YOUR INSTRUCTIONS: What is needed is an exact transcription of the listing, with the images removed.

RECORDS FOR THE TASK:

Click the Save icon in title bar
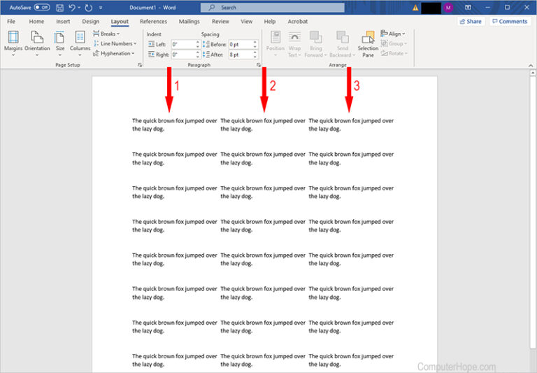click(x=59, y=7)
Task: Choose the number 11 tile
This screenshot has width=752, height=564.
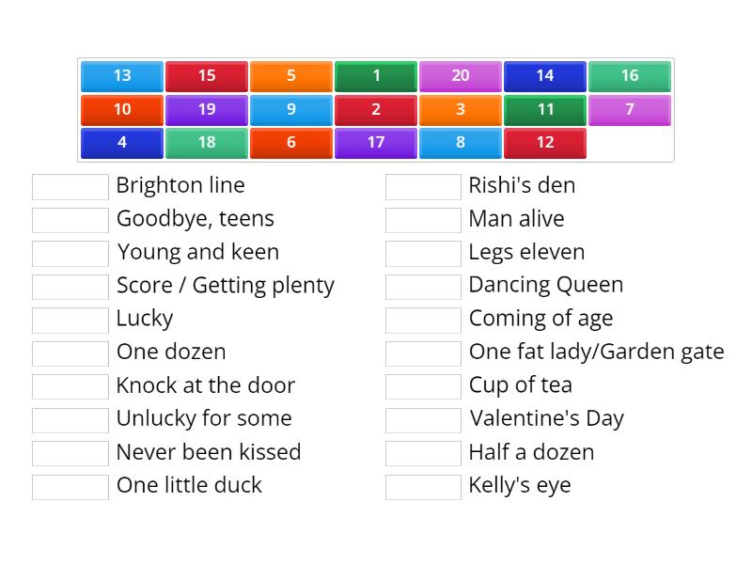Action: (x=544, y=110)
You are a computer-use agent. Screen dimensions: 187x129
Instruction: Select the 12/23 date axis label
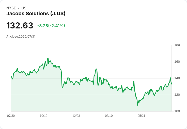click(x=76, y=116)
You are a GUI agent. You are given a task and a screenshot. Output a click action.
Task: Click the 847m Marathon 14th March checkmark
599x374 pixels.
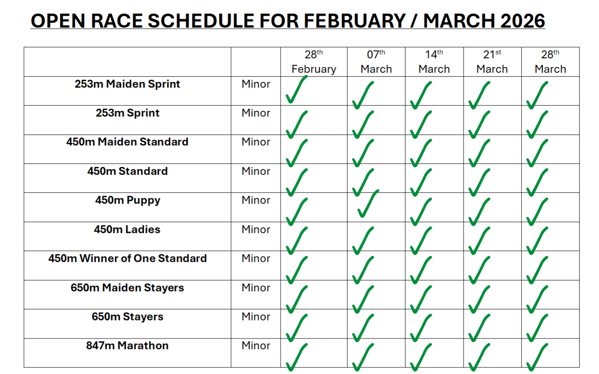point(421,357)
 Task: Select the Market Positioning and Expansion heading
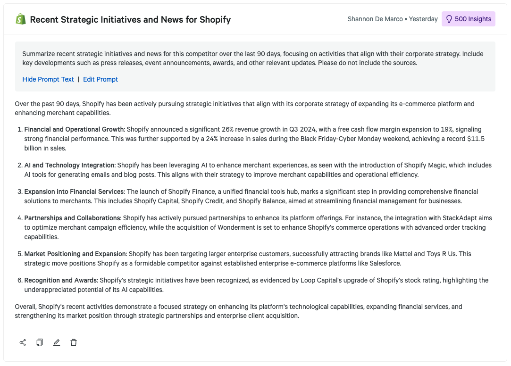click(75, 254)
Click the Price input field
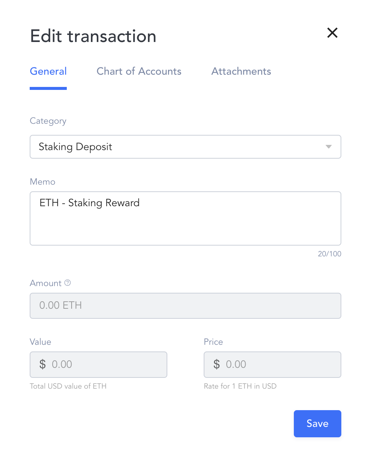This screenshot has width=371, height=454. [x=272, y=364]
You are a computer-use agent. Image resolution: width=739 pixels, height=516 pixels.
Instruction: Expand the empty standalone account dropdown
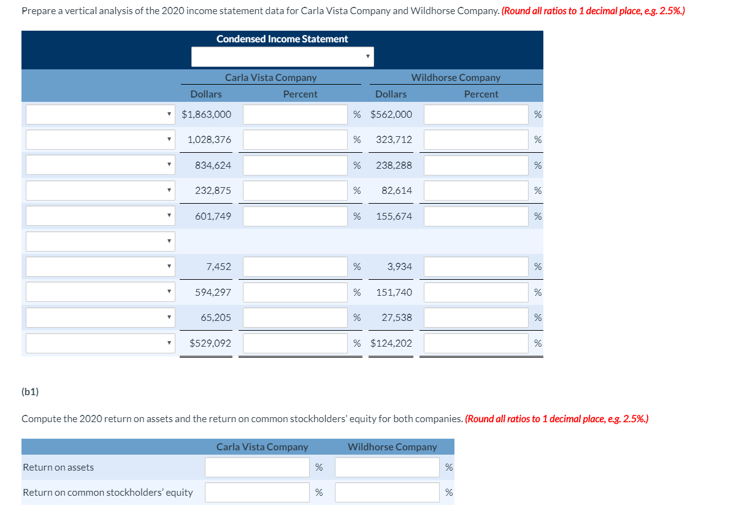coord(99,241)
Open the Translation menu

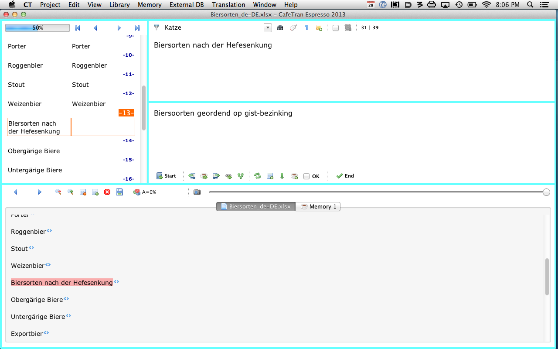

ANSWER TO THE EXERCISE:
Click the Save icon in title bar
click(x=59, y=7)
Task: Choose the number 11 tile
This screenshot has width=752, height=564.
Action: (x=544, y=110)
You are a computer-use agent. Screen dimensions: 187x129
Instruction: Select the 12/23 date axis label
click(x=76, y=116)
You are a GUI agent. You are given a task and a screenshot. Output a click action.
Task: Click the 847m Marathon 14th March checkmark
599x374 pixels.
point(421,357)
 Task: Select the Market Positioning and Expansion heading
click(75, 254)
Click the Price input field
This screenshot has width=371, height=454. [x=272, y=364]
You are a computer-use agent. Image resolution: width=739 pixels, height=516 pixels.
Instruction: Expand the empty standalone account dropdown
coord(99,241)
Open the Translation menu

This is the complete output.